(Collected data)
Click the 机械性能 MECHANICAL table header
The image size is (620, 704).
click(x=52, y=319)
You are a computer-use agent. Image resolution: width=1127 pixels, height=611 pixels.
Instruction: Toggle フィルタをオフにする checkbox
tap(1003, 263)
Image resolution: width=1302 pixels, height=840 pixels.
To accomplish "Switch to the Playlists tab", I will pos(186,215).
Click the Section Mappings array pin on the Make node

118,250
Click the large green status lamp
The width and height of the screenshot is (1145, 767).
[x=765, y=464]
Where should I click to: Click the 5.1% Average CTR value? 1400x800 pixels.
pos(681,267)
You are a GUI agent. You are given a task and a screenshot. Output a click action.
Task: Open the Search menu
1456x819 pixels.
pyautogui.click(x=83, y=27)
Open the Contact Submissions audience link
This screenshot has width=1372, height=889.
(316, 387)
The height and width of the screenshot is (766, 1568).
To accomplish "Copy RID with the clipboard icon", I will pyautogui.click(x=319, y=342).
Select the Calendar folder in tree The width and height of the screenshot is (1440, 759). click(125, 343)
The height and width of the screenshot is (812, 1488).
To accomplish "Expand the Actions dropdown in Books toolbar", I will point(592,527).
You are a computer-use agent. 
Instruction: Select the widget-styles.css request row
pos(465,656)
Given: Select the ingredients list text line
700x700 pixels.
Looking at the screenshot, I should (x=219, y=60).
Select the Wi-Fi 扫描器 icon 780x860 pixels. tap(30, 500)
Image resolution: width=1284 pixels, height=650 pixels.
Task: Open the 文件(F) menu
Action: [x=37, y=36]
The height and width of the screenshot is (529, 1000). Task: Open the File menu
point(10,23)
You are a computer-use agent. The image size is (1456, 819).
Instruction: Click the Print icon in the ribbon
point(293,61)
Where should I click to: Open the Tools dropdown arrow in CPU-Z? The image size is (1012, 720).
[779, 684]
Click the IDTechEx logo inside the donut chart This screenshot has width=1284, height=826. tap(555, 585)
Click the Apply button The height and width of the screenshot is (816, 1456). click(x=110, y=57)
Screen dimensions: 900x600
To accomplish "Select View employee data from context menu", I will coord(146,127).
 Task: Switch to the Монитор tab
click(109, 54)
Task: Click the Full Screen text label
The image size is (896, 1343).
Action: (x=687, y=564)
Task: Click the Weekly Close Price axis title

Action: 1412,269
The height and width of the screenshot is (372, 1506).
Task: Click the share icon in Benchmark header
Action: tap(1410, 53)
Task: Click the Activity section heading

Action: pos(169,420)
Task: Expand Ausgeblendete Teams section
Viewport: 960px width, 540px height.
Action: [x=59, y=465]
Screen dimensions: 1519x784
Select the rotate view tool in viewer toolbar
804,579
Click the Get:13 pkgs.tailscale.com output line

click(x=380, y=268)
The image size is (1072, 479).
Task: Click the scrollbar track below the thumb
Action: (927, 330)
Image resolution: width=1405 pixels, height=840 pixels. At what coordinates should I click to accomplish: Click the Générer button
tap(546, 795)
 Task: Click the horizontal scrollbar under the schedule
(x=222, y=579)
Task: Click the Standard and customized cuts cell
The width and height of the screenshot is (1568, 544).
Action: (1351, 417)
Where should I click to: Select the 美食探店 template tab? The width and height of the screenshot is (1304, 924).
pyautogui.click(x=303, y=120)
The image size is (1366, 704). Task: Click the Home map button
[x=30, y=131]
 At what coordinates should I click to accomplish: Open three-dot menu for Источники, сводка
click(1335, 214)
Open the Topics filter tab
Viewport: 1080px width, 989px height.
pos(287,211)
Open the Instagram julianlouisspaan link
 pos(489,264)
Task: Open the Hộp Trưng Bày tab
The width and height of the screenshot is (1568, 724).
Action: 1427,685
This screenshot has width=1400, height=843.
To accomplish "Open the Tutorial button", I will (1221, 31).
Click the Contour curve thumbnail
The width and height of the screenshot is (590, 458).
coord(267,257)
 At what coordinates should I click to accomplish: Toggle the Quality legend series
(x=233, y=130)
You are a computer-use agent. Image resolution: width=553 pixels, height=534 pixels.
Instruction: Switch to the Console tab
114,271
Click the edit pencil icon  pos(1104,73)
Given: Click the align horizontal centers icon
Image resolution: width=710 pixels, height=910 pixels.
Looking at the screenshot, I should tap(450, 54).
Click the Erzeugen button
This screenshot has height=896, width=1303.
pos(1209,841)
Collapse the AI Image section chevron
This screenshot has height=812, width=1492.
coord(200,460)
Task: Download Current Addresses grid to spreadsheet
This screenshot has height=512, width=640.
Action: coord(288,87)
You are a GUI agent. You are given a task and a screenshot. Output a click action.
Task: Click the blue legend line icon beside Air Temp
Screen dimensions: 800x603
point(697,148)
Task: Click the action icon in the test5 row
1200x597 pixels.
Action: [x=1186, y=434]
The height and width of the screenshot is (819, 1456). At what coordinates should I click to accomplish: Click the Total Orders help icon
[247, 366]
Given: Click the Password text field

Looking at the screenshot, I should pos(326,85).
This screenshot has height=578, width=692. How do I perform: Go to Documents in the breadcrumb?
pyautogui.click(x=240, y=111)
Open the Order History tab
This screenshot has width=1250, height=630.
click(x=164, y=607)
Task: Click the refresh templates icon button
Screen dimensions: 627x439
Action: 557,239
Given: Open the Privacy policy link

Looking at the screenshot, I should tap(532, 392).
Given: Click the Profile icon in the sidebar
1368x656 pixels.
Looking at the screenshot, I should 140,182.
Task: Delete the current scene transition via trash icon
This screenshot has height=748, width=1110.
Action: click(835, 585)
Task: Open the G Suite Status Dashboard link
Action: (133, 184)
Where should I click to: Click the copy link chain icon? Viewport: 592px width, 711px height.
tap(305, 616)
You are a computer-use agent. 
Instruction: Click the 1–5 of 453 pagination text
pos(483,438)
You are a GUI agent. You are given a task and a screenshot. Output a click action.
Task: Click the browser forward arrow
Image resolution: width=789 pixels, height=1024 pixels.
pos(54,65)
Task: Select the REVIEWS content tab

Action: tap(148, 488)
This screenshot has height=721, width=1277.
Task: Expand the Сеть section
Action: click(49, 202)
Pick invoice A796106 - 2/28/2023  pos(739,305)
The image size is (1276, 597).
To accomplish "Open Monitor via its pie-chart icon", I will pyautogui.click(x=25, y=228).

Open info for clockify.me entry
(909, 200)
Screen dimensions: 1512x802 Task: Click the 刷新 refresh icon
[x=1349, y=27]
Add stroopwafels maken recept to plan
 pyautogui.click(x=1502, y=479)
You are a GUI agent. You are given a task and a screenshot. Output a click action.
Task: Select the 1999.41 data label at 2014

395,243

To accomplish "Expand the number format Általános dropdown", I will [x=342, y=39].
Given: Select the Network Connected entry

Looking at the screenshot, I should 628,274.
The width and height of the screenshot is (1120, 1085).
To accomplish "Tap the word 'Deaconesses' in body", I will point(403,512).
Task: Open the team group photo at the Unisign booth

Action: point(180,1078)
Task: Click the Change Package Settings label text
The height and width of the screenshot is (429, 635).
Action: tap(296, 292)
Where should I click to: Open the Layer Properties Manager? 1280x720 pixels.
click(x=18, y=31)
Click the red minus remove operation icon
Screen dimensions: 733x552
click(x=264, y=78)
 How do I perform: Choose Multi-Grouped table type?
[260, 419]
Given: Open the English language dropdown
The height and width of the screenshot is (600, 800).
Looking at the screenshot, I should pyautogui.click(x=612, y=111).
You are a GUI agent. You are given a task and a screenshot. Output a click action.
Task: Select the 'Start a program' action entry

**WORK INSTRUCTIONS**
Reproduce every line of the records above verbatim.

**EXERCISE ANSWER**
Click the 机械性能 MECHANICAL table header
The image size is (620, 704).
click(x=52, y=319)
You are a computer-use agent. Image resolution: width=1127 pixels, height=611 pixels.
Instruction: Toggle フィルタをオフにする checkbox
tap(1003, 263)
Image resolution: width=1302 pixels, height=840 pixels.
To accomplish "Switch to the Playlists tab", I will pos(186,215).
Click the Section Mappings array pin on the Make node

118,250
Click the large green status lamp
The width and height of the screenshot is (1145, 767).
[x=765, y=464]
Where should I click to: Click the 5.1% Average CTR value? 1400x800 pixels.
pos(681,267)
You are a GUI agent. You are given a task and a screenshot. Output a click action.
Task: Open the Search menu
1456x819 pixels.
pyautogui.click(x=83, y=27)
Open the Contact Submissions audience link
This screenshot has width=1372, height=889.
(316, 387)
The height and width of the screenshot is (766, 1568).
To accomplish "Copy RID with the clipboard icon", I will pyautogui.click(x=319, y=342).
Select the Calendar folder in tree The width and height of the screenshot is (1440, 759). click(125, 343)
The height and width of the screenshot is (812, 1488).
To accomplish "Expand the Actions dropdown in Books toolbar", I will point(592,527).
You are a computer-use agent. 
Instruction: Select the widget-styles.css request row
pos(465,656)
Given: Select the ingredients list text line
700x700 pixels.
Looking at the screenshot, I should (x=219, y=60).
Select the Wi-Fi 扫描器 icon 780x860 pixels. tap(30, 500)
Image resolution: width=1284 pixels, height=650 pixels.
Task: Open the 文件(F) menu
Action: [x=37, y=36]
The height and width of the screenshot is (529, 1000). Task: Open the File menu
point(10,23)
You are a computer-use agent. The image size is (1456, 819).
Instruction: Click the Print icon in the ribbon
point(293,61)
Where should I click to: Open the Tools dropdown arrow in CPU-Z? The image size is (1012, 720).
[779, 684]
Click the IDTechEx logo inside the donut chart This screenshot has width=1284, height=826. tap(555, 585)
Click the Apply button The height and width of the screenshot is (816, 1456). click(x=110, y=57)
Screen dimensions: 900x600
To accomplish "Select View employee data from context menu", I will coord(146,127).
 Task: Switch to the Монитор tab
click(109, 54)
Task: Click the Full Screen text label
The image size is (896, 1343).
Action: (x=687, y=564)
Task: Click the Weekly Close Price axis title

Action: 1412,269
The height and width of the screenshot is (372, 1506).
Task: Click the share icon in Benchmark header
Action: tap(1410, 53)
Task: Click the Activity section heading

Action: pos(169,420)
Task: Expand Ausgeblendete Teams section
Viewport: 960px width, 540px height.
Action: [x=59, y=465]
Screen dimensions: 1519x784
Select the rotate view tool in viewer toolbar
804,579
Click the Get:13 pkgs.tailscale.com output line

click(x=380, y=268)
The image size is (1072, 479).
Task: Click the scrollbar track below the thumb
Action: (927, 330)
Image resolution: width=1405 pixels, height=840 pixels. At what coordinates should I click to accomplish: Click the Générer button
tap(546, 795)
 Task: Click the horizontal scrollbar under the schedule
(x=222, y=579)
Task: Click the Standard and customized cuts cell
The width and height of the screenshot is (1568, 544).
Action: (1351, 417)
Where should I click to: Select the 美食探店 template tab? The width and height of the screenshot is (1304, 924).
pyautogui.click(x=303, y=120)
The image size is (1366, 704). Task: Click the Home map button
[x=30, y=131]
 At what coordinates should I click to accomplish: Open three-dot menu for Источники, сводка
click(1335, 214)
Open the Topics filter tab
Viewport: 1080px width, 989px height.
pos(287,211)
Open the Instagram julianlouisspaan link
 pos(489,264)
Task: Open the Hộp Trưng Bày tab
The width and height of the screenshot is (1568, 724).
Action: 1427,685
This screenshot has width=1400, height=843.
To accomplish "Open the Tutorial button", I will (1221, 31).
Click the Contour curve thumbnail
The width and height of the screenshot is (590, 458).
coord(267,257)
 At what coordinates should I click to accomplish: Toggle the Quality legend series
(x=233, y=130)
You are a computer-use agent. Image resolution: width=553 pixels, height=534 pixels.
Instruction: Switch to the Console tab
114,271
Click the edit pencil icon  pos(1104,73)
Given: Click the align horizontal centers icon
Image resolution: width=710 pixels, height=910 pixels.
Looking at the screenshot, I should tap(450, 54).
Click the Erzeugen button
This screenshot has height=896, width=1303.
pos(1209,841)
Collapse the AI Image section chevron
This screenshot has height=812, width=1492.
coord(200,460)
Task: Download Current Addresses grid to spreadsheet
This screenshot has height=512, width=640.
Action: coord(288,87)
You are a GUI agent. You are given a task and a screenshot. Output a click action.
Task: Click the blue legend line icon beside Air Temp
Screen dimensions: 800x603
point(697,148)
Task: Click the action icon in the test5 row
1200x597 pixels.
Action: [x=1186, y=434]
The height and width of the screenshot is (819, 1456). At what coordinates should I click to accomplish: Click the Total Orders help icon
[247, 366]
Given: Click the Password text field

Looking at the screenshot, I should pos(326,85).
This screenshot has height=578, width=692. How do I perform: Go to Documents in the breadcrumb?
pyautogui.click(x=240, y=111)
Open the Order History tab
This screenshot has width=1250, height=630.
click(x=164, y=607)
Task: Click the refresh templates icon button
Screen dimensions: 627x439
Action: 557,239
Given: Open the Privacy policy link

Looking at the screenshot, I should tap(532, 392).
Given: Click the Profile icon in the sidebar
1368x656 pixels.
Looking at the screenshot, I should 140,182.
Task: Delete the current scene transition via trash icon
This screenshot has height=748, width=1110.
Action: click(835, 585)
Task: Open the G Suite Status Dashboard link
Action: (133, 184)
Where should I click to: Click the copy link chain icon? Viewport: 592px width, 711px height.
tap(305, 616)
You are a computer-use agent. 
Instruction: Click the 1–5 of 453 pagination text
pos(483,438)
You are a GUI agent. You are given a task and a screenshot. Output a click action.
Task: Click the browser forward arrow
Image resolution: width=789 pixels, height=1024 pixels.
pos(54,65)
Task: Select the REVIEWS content tab

Action: tap(148, 488)
This screenshot has height=721, width=1277.
Task: Expand the Сеть section
Action: click(49, 202)
Pick invoice A796106 - 2/28/2023  pos(739,305)
The image size is (1276, 597).
To accomplish "Open Monitor via its pie-chart icon", I will pyautogui.click(x=25, y=228).

Open info for clockify.me entry
(909, 200)
Screen dimensions: 1512x802 Task: Click the 刷新 refresh icon
[x=1349, y=27]
Add stroopwafels maken recept to plan
 pyautogui.click(x=1502, y=479)
You are a GUI agent. You are given a task and a screenshot. Output a click action.
Task: Select the 1999.41 data label at 2014

395,243

To accomplish "Expand the number format Általános dropdown", I will [x=342, y=39].
Given: Select the Network Connected entry

Looking at the screenshot, I should 628,274.
The width and height of the screenshot is (1120, 1085).
To accomplish "Tap the word 'Deaconesses' in body", I will point(403,512).
Task: Open the team group photo at the Unisign booth

Action: point(180,1078)
Task: Click the Change Package Settings label text
The height and width of the screenshot is (429, 635).
Action: tap(296, 292)
Where should I click to: Open the Layer Properties Manager? 1280x720 pixels.
click(x=18, y=31)
Click the red minus remove operation icon
Screen dimensions: 733x552
click(x=264, y=78)
 How do I perform: Choose Multi-Grouped table type?
[260, 419]
Given: Open the English language dropdown
The height and width of the screenshot is (600, 800).
Looking at the screenshot, I should pyautogui.click(x=612, y=111).
You are a GUI agent. You are given a task and a screenshot. Output a click action.
Task: Select the 'Start a program' action entry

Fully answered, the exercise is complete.